The wife’s application in a case filed 10 October 2013 and the husband’s response to an application in a case filed 26 November 2013 be otherwise adjourned for hearing in the Judicial Duty List at 10.00 am on 5 February 2014.
IT IS NOTED that publication of this judgment by this Court under the pseudonym Hughes & Hughes has been approved by the Chief Justice pursuant to s 121(9)(g) of the Family Law Act 1975 (Cth).
| FAMILY COURT OF AUSTRALIA AT MELBOURNE |
FILE NUMBER: DGC 2378 of 2013
| Ms Hughes |
Applicant
And
| Mr Hughes |
Respondent
REASONS FOR JUDGMENT
The application listed before me in the judicial duty list is the wife’s application in a case filed 10 October 2013 in which she seeks a declaration that the Family Court of Australia is the appropriate forum for the hearing of her application for property settlement and spousal maintenance and an order that the husband be restrained from taking any further step in the proceedings instituted by him in Croatia on or about 15 July 2013.
The husband has filed a response to that application in a case in which he seeks that the wife’s application in a case be dismissed, that she sign all documents necessary to remove the caveats encumbering the two properties registered in his name or the names of entities in which he holds an interest, and that the wife pay his costs of these proceedings.
At the commencement of the hearing before me the husband sought an adjournment of the wife’s application pending the outcome of proceedings in Croatia as to whether the Croatian court has jurisdiction to deal with the proceedings he instituted in Croatia. Significantly for the purposes of the application before me, the husband did not seek a stay of the proceedings instituted by the wife in this Court.
Background
The husband was born in Croatia in 1945 and is 68 years of age. The wife was also born in Croatia in 1959 and is 54 years of age.
The parties were married in Croatia in June 2002 and separated in Australia in or about May 2013.
The husband emigrated from Croatia to Australia in about 1965 and the wife migrated to Australia following the parties’ marriage in March 2003. Both parties have Croatian and Australian citizenship. It is the wife’s case that they are resident in Australia and have returned to Croatia for family reunions and holidays, whereas the husband says that he and the wife divide their time between Australia and Croatia. The wife in her affidavit sworn 8 October 2013 deposed to the specific periods she says the husband spent in Croatia.

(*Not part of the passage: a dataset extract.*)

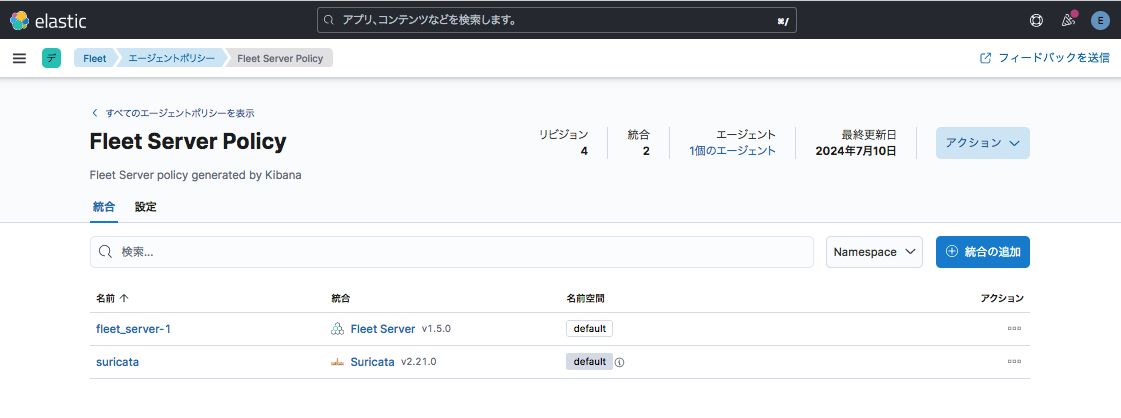Click the Fleet breadcrumb

point(95,58)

The wife relied upon her affidavits filed 23 August 2013 and 10 October 2013 and her financial statement filed 23 August 2013.

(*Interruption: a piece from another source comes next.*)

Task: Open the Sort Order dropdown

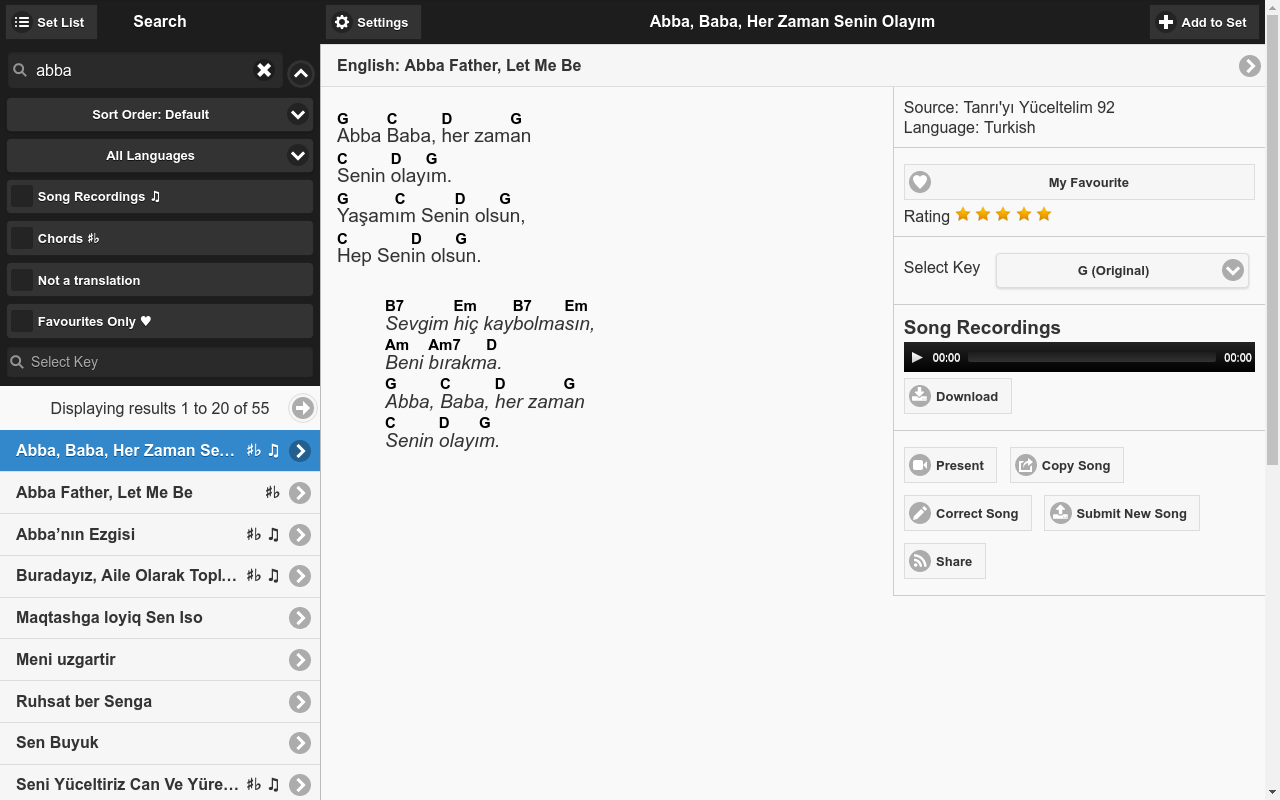Action: (160, 115)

The wife’s most recent affidavit was sworn and filed on 16 December 2013. Counsel for the husband objected to the filing of that affidavit on the grounds that the wife had not complied with the directions made by Registrar Mestrovic on 23 October 2013 that the husband file and serve a response and affidavit in support by 20 November 2013 and that the wife have until 4.00 pm on 4 December 2013 in which to reply.
Whilst it is correct that the wife’s affidavit was filed 12 days after the relevant date, the husband also failed to comply with Registrar Mestrovic’s orders by filing his response and his affidavit on 26 November 2013 and also a further affidavit on 4 December 2013. Counsel for the husband pointed out that although the husband had filed a second affidavit it was filed solely for the purpose of annexing translations of documents annexed in their untranslated form to his earlier affidavit.

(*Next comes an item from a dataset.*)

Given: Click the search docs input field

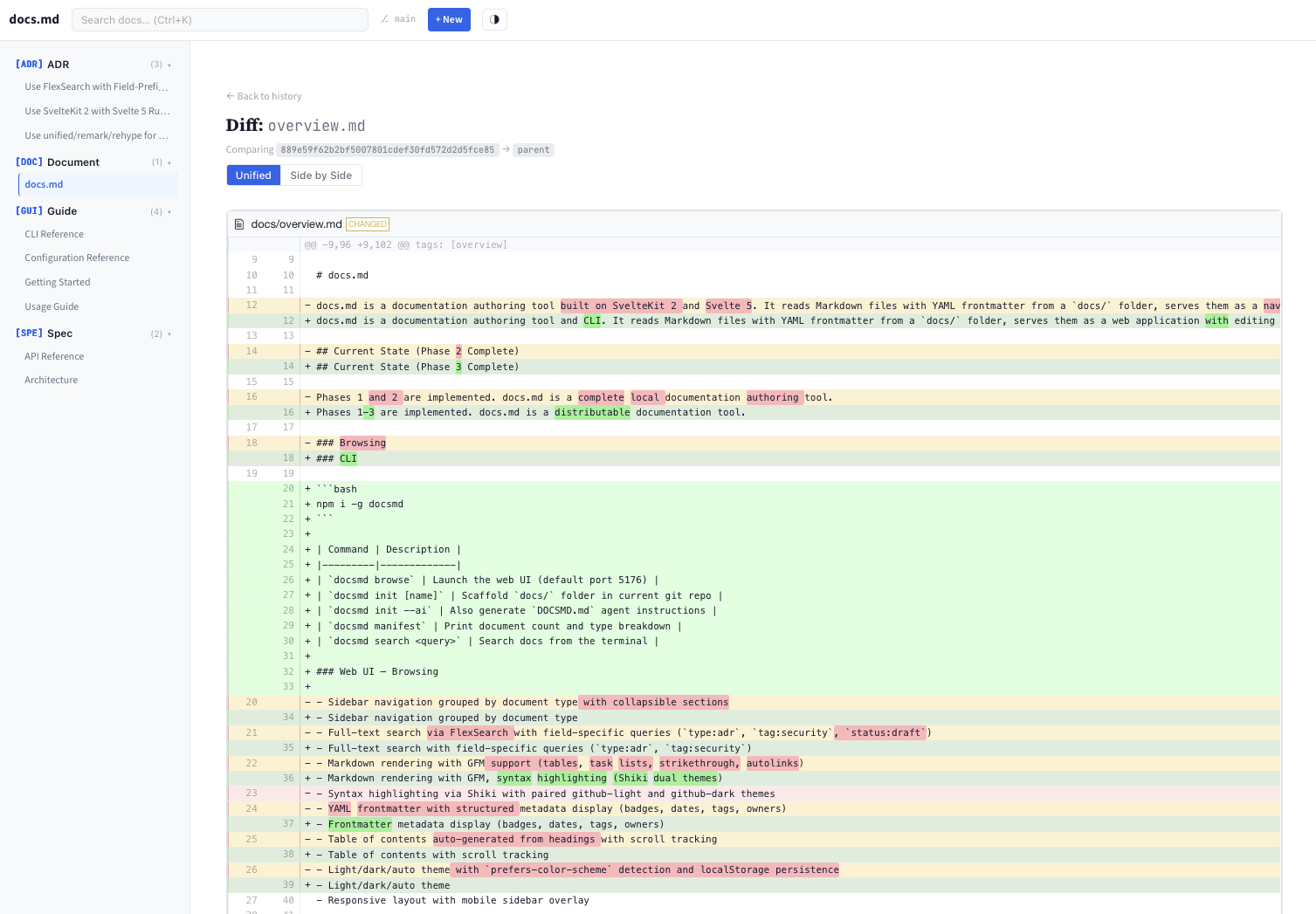Looking at the screenshot, I should tap(219, 18).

It was further submitted by counsel for the husband that the wife’s affidavit was of wider scope and was not simply a reply to the husband’s affidavit. I am satisfied that I should permit the wife to rely upon her most recent affidavit, subject to striking out by agreement annexure “MH 3”, a letter from the husband’s solicitor to the wife’s solicitor dated 25 June 2013, on the grounds that it is privileged. Although there may be parts of that affidavit which are not strictly speaking a direct reply to the husband’s affidavit, I am satisfied that the material is primarily directed to responding to the husband’s case and is relevant for the purposes of the matters I must determine.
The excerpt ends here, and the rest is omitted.